On March 12, 2020, Senator Jerry Moran (KS) introduced a comprehensive federal privacy bill entitled the Consumer Data Privacy and Security Act of 2020 (the “Act”).
The Act would create a single preemptive federal standard for consumer data privacy and dedicate resources to help the Federal Trade Commission hire 440 new attorneys, technologists and support personnel to enforce it. It would provide enforcement authority to state attorneys general, and would provide the FTC with new rulemaking authority powers as well as the ability to levy fines for initial violations of the Act. It also notably does not contain a private right of action.
The Act would also:
- Apply to all businesses under the purview of the FTC as well as non-profits and common carriers.
- Prohibit the collection or processing of personal data unless an individual has explicitly or implicitly provided consent, or unless a covered entity collects or processes the personal data in accordance with a “permissible purpose” under the Act. “Implicit consent” would occur when an individual fails to decline a request to collect or process personal data after being provided with notice and a reasonable amount of time to respond to the request.
- Require express affirmative consent for the collection or processing of sensitive personal data, or for disclosure of personal data to a third party that is not consistent with a “permissible purpose.” Permissible purposes under the Act include, among other uses: provision of a service that an individual has requested; fraud prevention; research performed for the primary purpose of advancing a broadly recognized public interest; performing internal operations or analytics; and improving a product or service requested by the user.
- Provide individuals with the rights to know, access, accuracy/correction, erasure and data portability.
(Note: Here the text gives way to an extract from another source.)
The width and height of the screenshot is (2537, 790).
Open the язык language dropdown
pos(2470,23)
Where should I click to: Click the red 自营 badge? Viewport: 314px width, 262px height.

Small businesses would be exempt from providing individuals with the right to access and the right to accuracy/correction.
- Require covered entities to develop a comprehensive data security program designed to protect the security, confidentiality and integrity of personal data from unauthorized access appropriate to the size, complexity and resources of the covered entity.
- Impose “Accountability” requirements on companies who process data of more than 20 million individuals annually, or who process the sensitive data of more than one million individuals annually, to: designate a Privacy Officer; conduct and document privacy impact assessments for all new collection or processing activities, or material changes to its processing of sensitive personal data; and adopt a comprehensive risk-based privacy program that considers the relevant risks to privacy and security of the data, the size and complexity of the company, and the sensitivity of the data being processed.
- Limit the retention of sensitive personal data.
- Ensure that covered entities take reasonable steps to ensure that service providers have established appropriate privacy and security procedures and controls.
- Exclude de-identified data, employee data, publicly available information and pseudonymized data from the definition of “personal data.”
- Exclude app usage and browser history from the definition of sensitive data.
- Direct the Secretary of Commerce to develop mechanisms to prevent disruptions of cross-border data transfers.